*** Given entries Section Begins ***

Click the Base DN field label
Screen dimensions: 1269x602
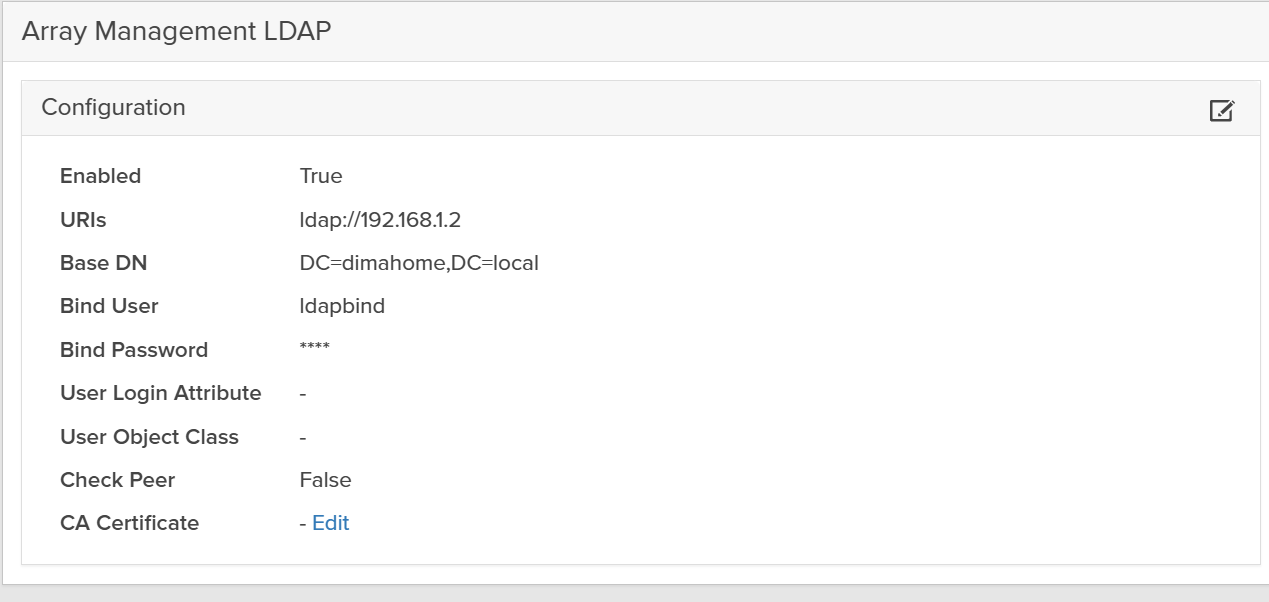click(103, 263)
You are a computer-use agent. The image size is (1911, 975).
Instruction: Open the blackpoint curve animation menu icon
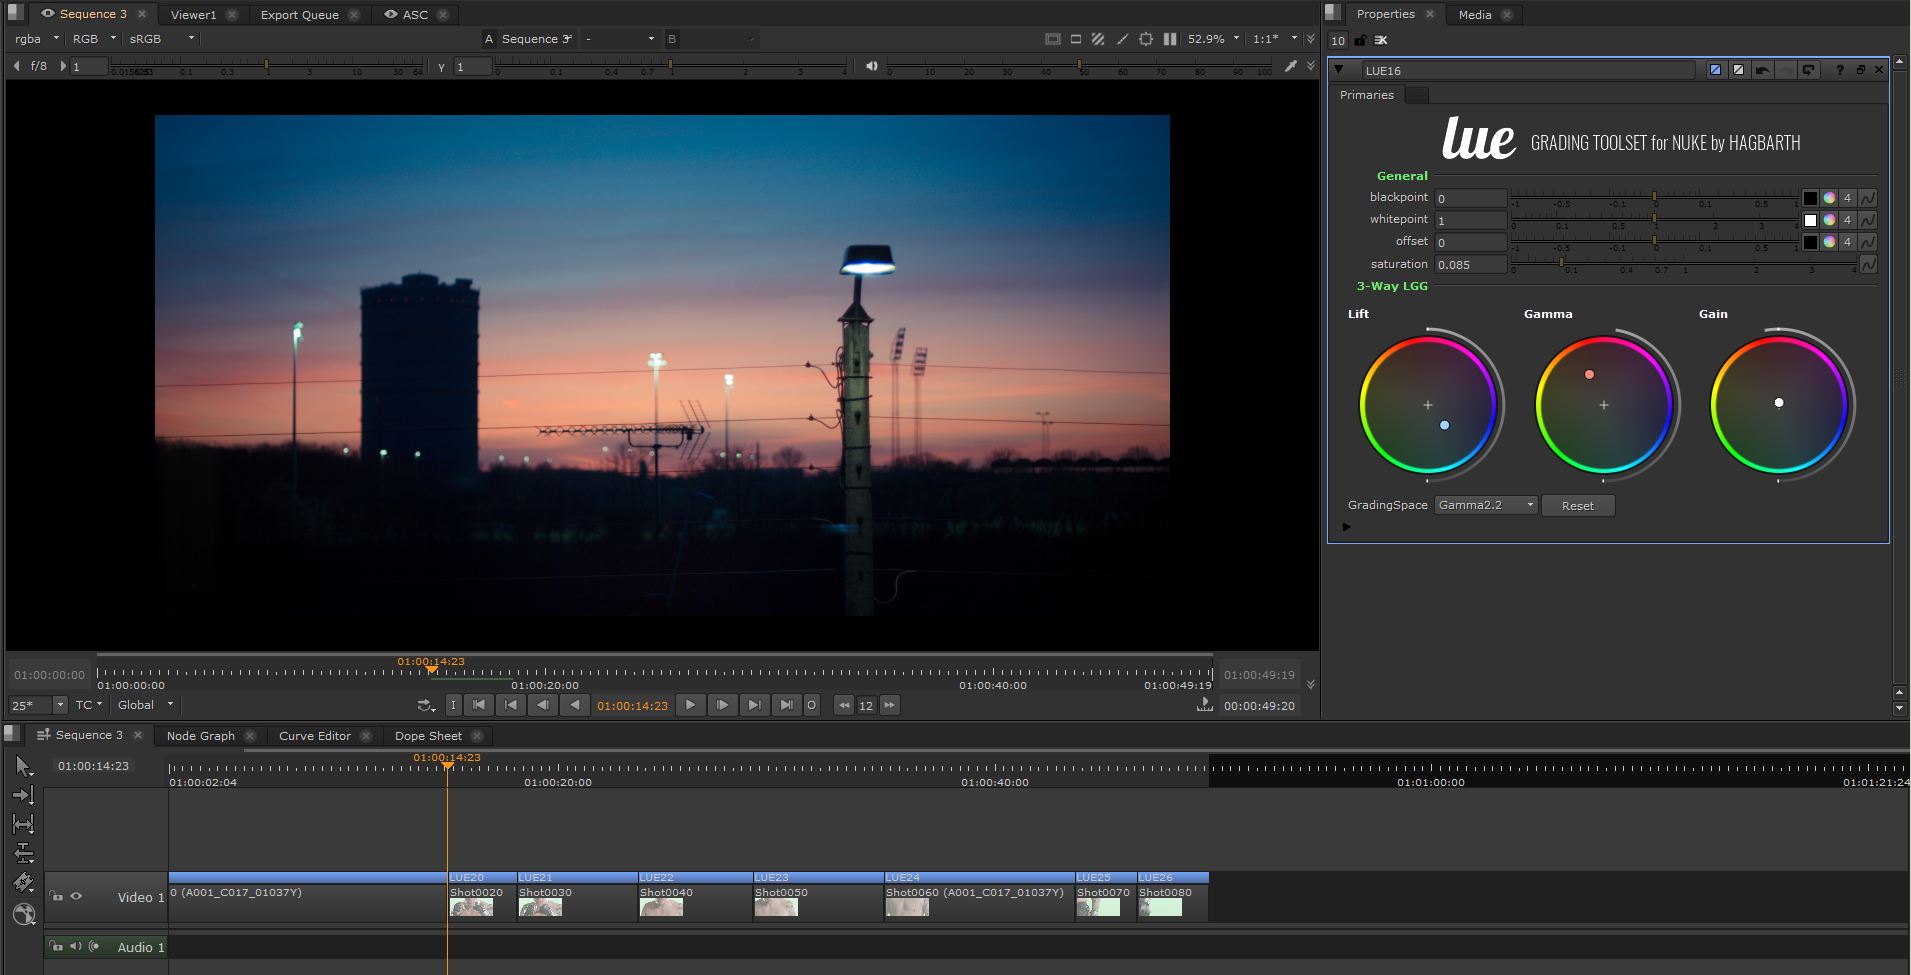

*** Given entries Section Ends ***
*** Given entries Section Begins ***

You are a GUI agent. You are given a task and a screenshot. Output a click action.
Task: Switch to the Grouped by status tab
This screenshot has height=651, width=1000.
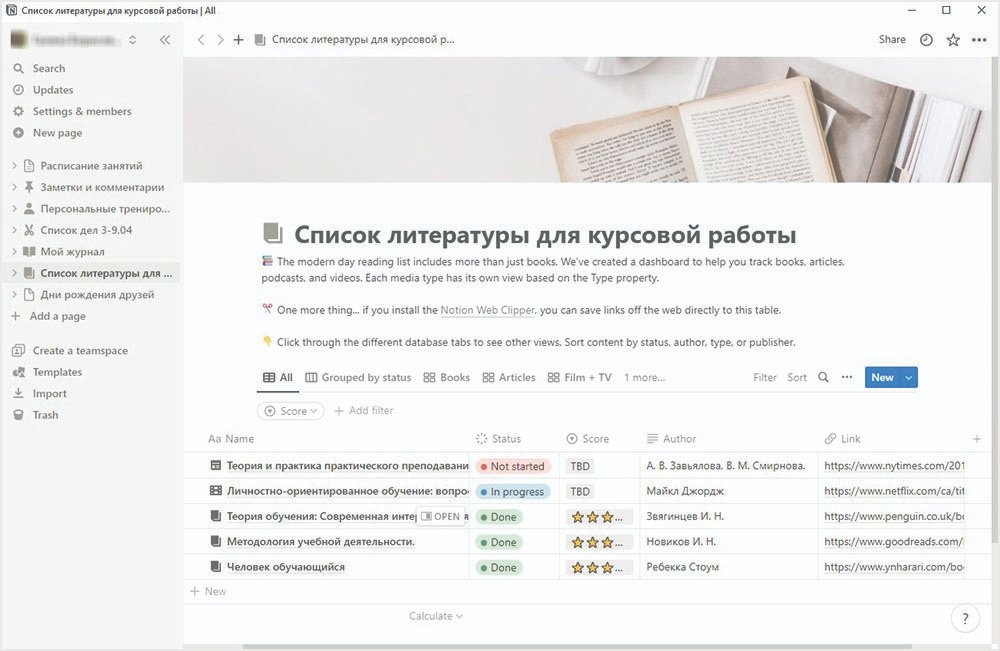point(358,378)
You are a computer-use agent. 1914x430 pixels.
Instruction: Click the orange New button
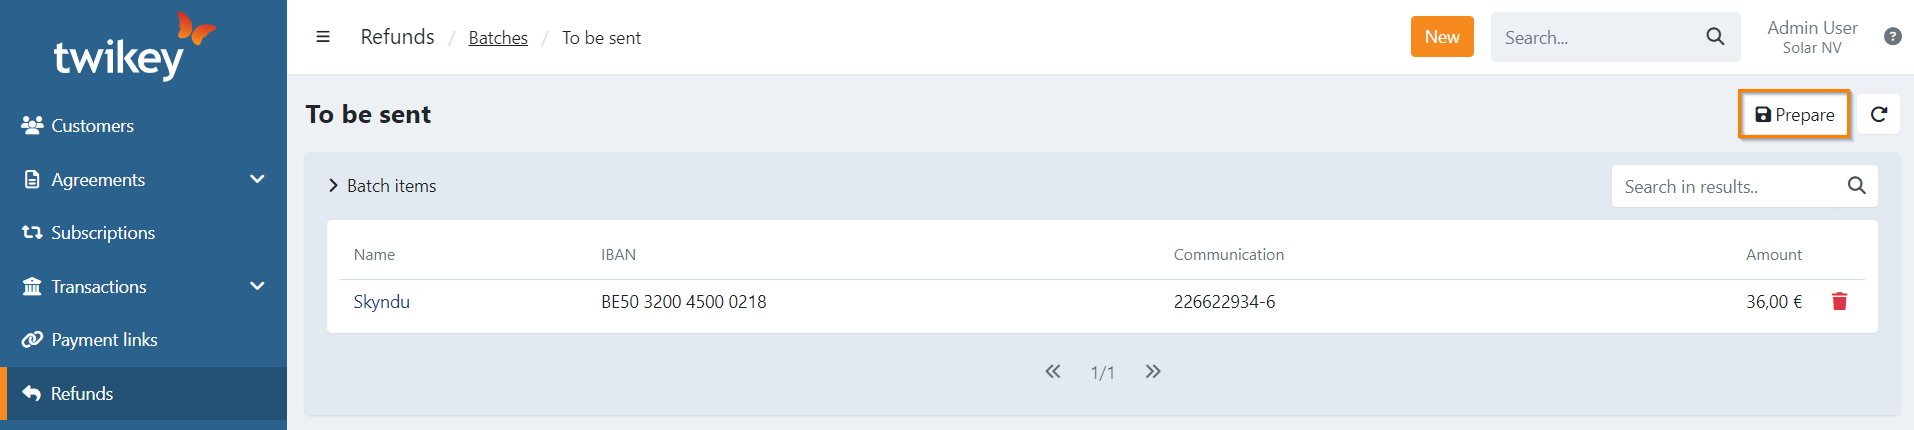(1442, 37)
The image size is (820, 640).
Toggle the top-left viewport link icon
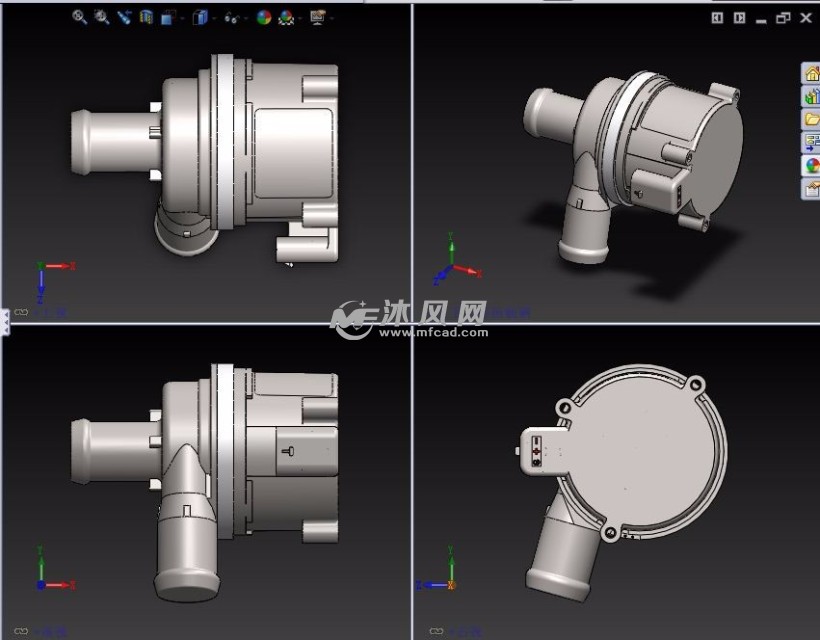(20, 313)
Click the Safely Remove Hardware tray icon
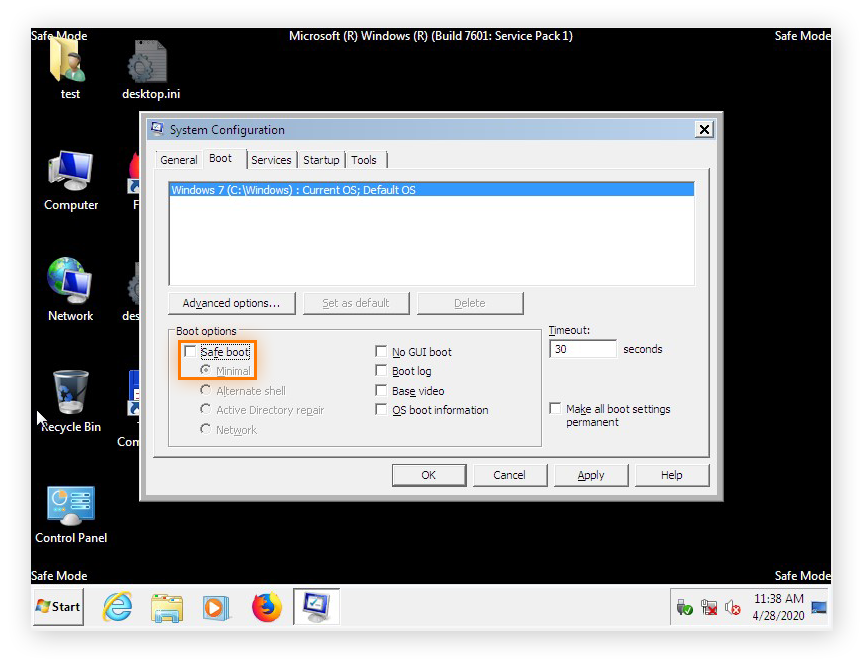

*** Given entries Section Ends ***
*** Given entries Section Begins ***

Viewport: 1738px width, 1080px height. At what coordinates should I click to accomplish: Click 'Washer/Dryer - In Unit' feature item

*** Given entries Section Ends ***

> **What you are asked to do**
Word for word, repeat the lines above from the one with "Click the Base DN field label" through the one with "Instruction: Open the", and nothing beyond them. Omit the pictures.

> **Answer for this exercise**
Click the Base DN field label
Screen dimensions: 1269x602
click(103, 263)
You are a computer-use agent. The image size is (1911, 975).
Instruction: Open the blackpoint curve animation menu icon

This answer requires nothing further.